Input for this task below:
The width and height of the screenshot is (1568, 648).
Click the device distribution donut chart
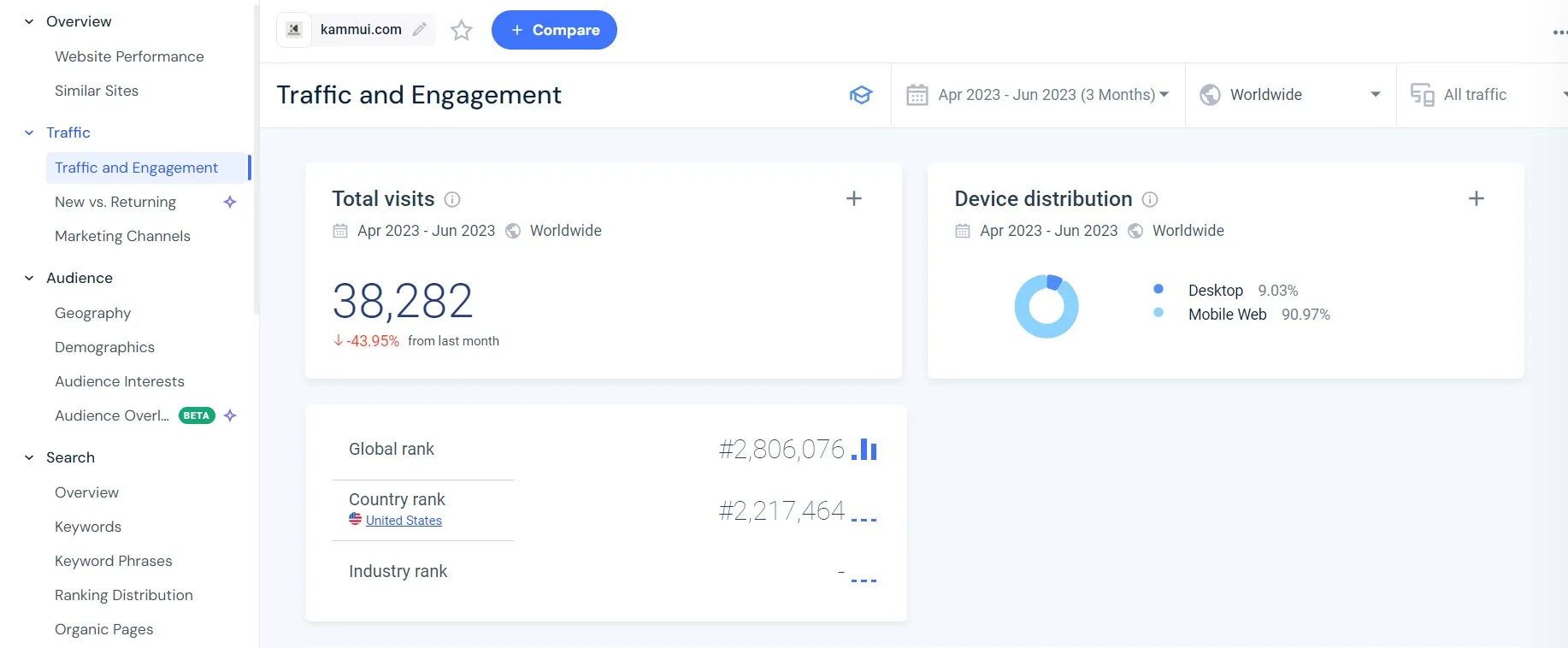tap(1046, 306)
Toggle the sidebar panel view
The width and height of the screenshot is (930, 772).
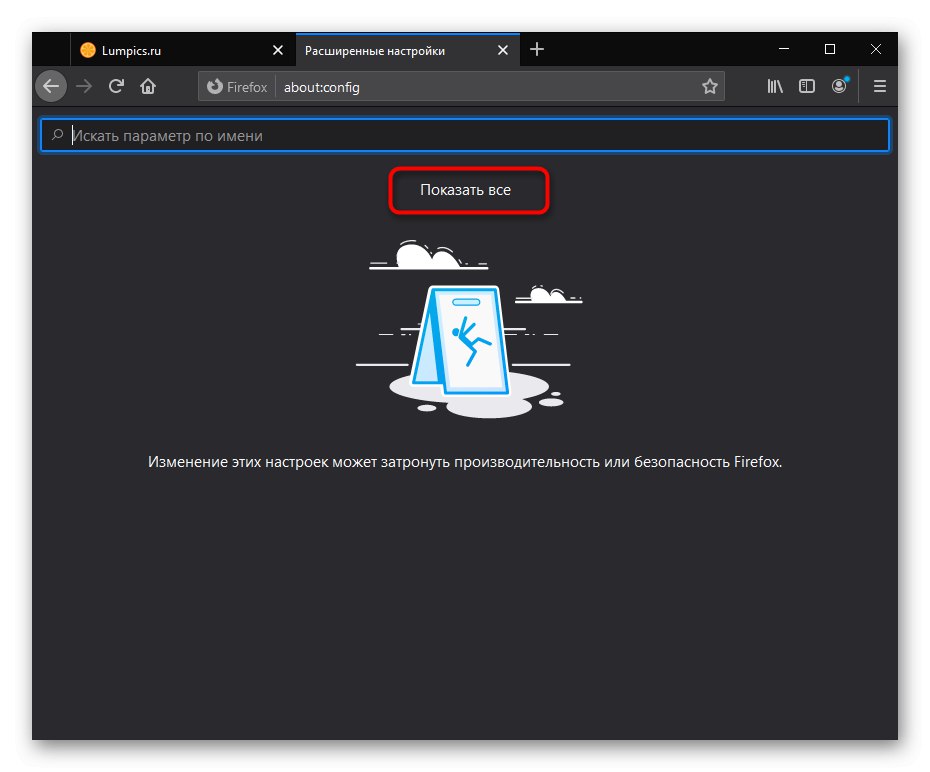[807, 86]
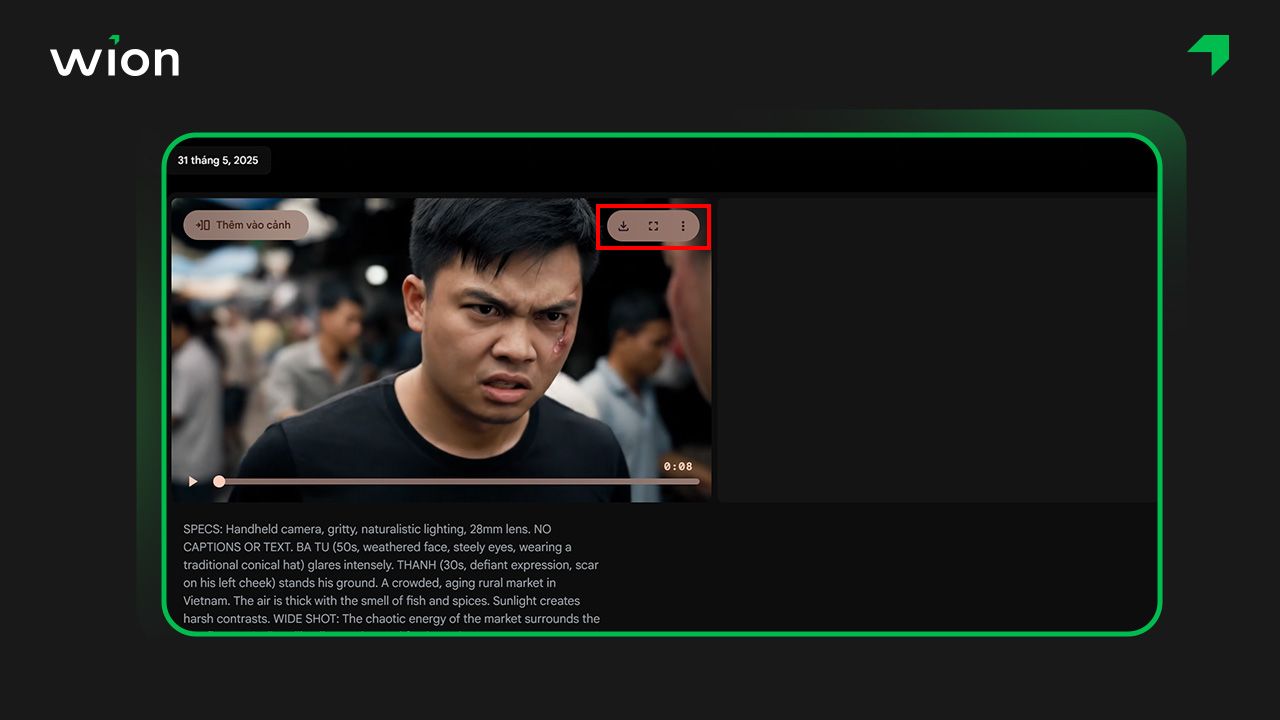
End of Input for this task.
Once you find the line that contains "Toggle the sidebar panel view", give it again along with every later line through the end of the data, word for word, minus the pictures.

**Your response:**
Toggle the sidebar panel view
The width and height of the screenshot is (930, 772).
[807, 86]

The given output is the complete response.